§ **WHAT YOU ARE ASKED TO DO**
Please print the data that follows, keeping every line exact.
◇ ◇ ◇ ◇
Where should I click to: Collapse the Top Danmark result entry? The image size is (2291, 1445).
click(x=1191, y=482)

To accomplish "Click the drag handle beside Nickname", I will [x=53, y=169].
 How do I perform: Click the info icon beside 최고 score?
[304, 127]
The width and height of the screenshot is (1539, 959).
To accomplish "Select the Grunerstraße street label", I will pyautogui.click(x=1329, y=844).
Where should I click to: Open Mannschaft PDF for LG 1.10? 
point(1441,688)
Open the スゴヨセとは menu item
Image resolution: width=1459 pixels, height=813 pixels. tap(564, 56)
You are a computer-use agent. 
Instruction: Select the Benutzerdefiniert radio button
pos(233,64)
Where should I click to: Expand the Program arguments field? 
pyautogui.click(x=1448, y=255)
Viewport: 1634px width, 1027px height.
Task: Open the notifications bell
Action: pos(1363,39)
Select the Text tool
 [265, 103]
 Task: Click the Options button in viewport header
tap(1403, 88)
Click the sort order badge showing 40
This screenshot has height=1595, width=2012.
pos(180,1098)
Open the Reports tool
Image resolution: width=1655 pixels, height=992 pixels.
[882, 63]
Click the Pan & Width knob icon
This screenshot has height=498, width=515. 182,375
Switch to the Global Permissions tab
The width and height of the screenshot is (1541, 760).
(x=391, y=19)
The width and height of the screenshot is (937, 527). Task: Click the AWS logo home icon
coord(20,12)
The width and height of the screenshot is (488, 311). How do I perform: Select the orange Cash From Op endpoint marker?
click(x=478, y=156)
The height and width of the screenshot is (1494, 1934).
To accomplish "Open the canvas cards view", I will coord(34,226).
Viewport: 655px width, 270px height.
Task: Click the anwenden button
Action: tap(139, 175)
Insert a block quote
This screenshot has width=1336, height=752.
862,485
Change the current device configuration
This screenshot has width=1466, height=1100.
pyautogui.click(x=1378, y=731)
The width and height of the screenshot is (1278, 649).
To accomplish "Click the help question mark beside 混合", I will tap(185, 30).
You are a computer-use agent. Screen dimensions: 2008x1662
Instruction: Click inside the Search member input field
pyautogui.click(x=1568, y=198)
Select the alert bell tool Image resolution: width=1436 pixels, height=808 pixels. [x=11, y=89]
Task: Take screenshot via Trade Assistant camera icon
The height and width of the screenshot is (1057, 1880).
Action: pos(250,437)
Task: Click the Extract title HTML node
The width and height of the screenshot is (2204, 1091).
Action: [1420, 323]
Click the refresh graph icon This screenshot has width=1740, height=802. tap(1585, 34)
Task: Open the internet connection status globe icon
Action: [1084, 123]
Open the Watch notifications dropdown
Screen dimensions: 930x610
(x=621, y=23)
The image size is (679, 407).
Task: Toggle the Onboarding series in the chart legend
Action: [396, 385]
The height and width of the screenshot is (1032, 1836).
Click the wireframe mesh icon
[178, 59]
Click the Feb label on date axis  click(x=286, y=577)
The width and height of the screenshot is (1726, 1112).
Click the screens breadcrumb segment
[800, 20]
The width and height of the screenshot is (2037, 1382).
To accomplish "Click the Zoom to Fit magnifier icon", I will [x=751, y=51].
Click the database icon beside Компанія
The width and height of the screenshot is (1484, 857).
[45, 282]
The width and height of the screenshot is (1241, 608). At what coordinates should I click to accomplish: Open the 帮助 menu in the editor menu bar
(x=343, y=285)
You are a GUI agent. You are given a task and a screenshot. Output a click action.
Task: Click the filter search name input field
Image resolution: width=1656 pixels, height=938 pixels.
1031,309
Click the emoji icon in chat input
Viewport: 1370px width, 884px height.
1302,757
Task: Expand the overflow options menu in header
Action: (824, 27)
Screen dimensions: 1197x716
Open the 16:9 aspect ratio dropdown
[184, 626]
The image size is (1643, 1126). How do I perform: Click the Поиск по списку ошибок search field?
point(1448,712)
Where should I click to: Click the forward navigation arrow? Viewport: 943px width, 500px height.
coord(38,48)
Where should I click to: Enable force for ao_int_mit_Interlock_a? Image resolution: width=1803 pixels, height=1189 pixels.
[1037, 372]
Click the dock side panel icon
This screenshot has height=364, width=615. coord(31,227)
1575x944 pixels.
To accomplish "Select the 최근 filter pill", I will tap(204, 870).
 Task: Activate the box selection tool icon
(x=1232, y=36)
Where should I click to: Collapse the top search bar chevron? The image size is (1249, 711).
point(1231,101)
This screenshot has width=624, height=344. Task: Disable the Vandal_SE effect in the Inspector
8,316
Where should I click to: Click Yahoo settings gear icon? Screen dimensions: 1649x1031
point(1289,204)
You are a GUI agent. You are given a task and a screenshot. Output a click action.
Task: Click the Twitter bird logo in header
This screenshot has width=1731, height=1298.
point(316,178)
◇ ◇ ◇ ◇
§ **RESULT**
Where should I click to: Collapse the Top Danmark result entry? The image size is (2291, 1445).
click(x=1191, y=482)

To accomplish "Click the drag handle beside Nickname", I will [x=53, y=169].
 How do I perform: Click the info icon beside 최고 score?
[304, 127]
The width and height of the screenshot is (1539, 959).
To accomplish "Select the Grunerstraße street label", I will pyautogui.click(x=1329, y=844).
Where should I click to: Open Mannschaft PDF for LG 1.10? 
point(1441,688)
Open the スゴヨセとは menu item
Image resolution: width=1459 pixels, height=813 pixels. tap(564, 56)
You are a computer-use agent. 
Instruction: Select the Benutzerdefiniert radio button
pos(233,64)
Where should I click to: Expand the Program arguments field? 
pyautogui.click(x=1448, y=255)
Viewport: 1634px width, 1027px height.
Task: Open the notifications bell
Action: pos(1363,39)
Select the Text tool
 [265, 103]
 Task: Click the Options button in viewport header
tap(1403, 88)
Click the sort order badge showing 40
This screenshot has height=1595, width=2012.
pos(180,1098)
Open the Reports tool
Image resolution: width=1655 pixels, height=992 pixels.
[882, 63]
Click the Pan & Width knob icon
This screenshot has height=498, width=515. 182,375
Switch to the Global Permissions tab
The width and height of the screenshot is (1541, 760).
(x=391, y=19)
The width and height of the screenshot is (937, 527). Task: Click the AWS logo home icon
coord(20,12)
The width and height of the screenshot is (488, 311). How do I perform: Select the orange Cash From Op endpoint marker?
click(x=478, y=156)
The height and width of the screenshot is (1494, 1934).
To accomplish "Open the canvas cards view", I will coord(34,226).
Viewport: 655px width, 270px height.
Task: Click the anwenden button
Action: tap(139, 175)
Insert a block quote
This screenshot has width=1336, height=752.
862,485
Change the current device configuration
This screenshot has width=1466, height=1100.
pyautogui.click(x=1378, y=731)
The width and height of the screenshot is (1278, 649).
To accomplish "Click the help question mark beside 混合", I will tap(185, 30).
You are a computer-use agent. Screen dimensions: 2008x1662
Instruction: Click inside the Search member input field
pyautogui.click(x=1568, y=198)
Select the alert bell tool Image resolution: width=1436 pixels, height=808 pixels. [x=11, y=89]
Task: Take screenshot via Trade Assistant camera icon
The height and width of the screenshot is (1057, 1880).
Action: pos(250,437)
Task: Click the Extract title HTML node
The width and height of the screenshot is (2204, 1091).
Action: [1420, 323]
Click the refresh graph icon This screenshot has width=1740, height=802. tap(1585, 34)
Task: Open the internet connection status globe icon
Action: [1084, 123]
Open the Watch notifications dropdown
Screen dimensions: 930x610
(x=621, y=23)
The image size is (679, 407).
Task: Toggle the Onboarding series in the chart legend
Action: [396, 385]
The height and width of the screenshot is (1032, 1836).
Click the wireframe mesh icon
[178, 59]
Click the Feb label on date axis  click(x=286, y=577)
The width and height of the screenshot is (1726, 1112).
Click the screens breadcrumb segment
[800, 20]
The width and height of the screenshot is (2037, 1382).
To accomplish "Click the Zoom to Fit magnifier icon", I will [x=751, y=51].
Click the database icon beside Компанія
The width and height of the screenshot is (1484, 857).
[45, 282]
The width and height of the screenshot is (1241, 608). At what coordinates should I click to accomplish: Open the 帮助 menu in the editor menu bar
(x=343, y=285)
You are a GUI agent. You are given a task and a screenshot. Output a click action.
Task: Click the filter search name input field
Image resolution: width=1656 pixels, height=938 pixels.
1031,309
Click the emoji icon in chat input
Viewport: 1370px width, 884px height.
1302,757
Task: Expand the overflow options menu in header
Action: (824, 27)
Screen dimensions: 1197x716
Open the 16:9 aspect ratio dropdown
[184, 626]
The image size is (1643, 1126). How do I perform: Click the Поиск по списку ошибок search field?
point(1448,712)
Where should I click to: Click the forward navigation arrow? Viewport: 943px width, 500px height.
coord(38,48)
Where should I click to: Enable force for ao_int_mit_Interlock_a? Image resolution: width=1803 pixels, height=1189 pixels.
[1037, 372]
Click the dock side panel icon
This screenshot has height=364, width=615. coord(31,227)
1575x944 pixels.
To accomplish "Select the 최근 filter pill", I will tap(204, 870).
 Task: Activate the box selection tool icon
(x=1232, y=36)
Where should I click to: Collapse the top search bar chevron? The image size is (1249, 711).
point(1231,101)
This screenshot has width=624, height=344. Task: Disable the Vandal_SE effect in the Inspector
8,316
Where should I click to: Click Yahoo settings gear icon? Screen dimensions: 1649x1031
point(1289,204)
You are a GUI agent. You are given a task and a screenshot. Output a click action.
Task: Click the Twitter bird logo in header
This screenshot has width=1731, height=1298.
point(316,178)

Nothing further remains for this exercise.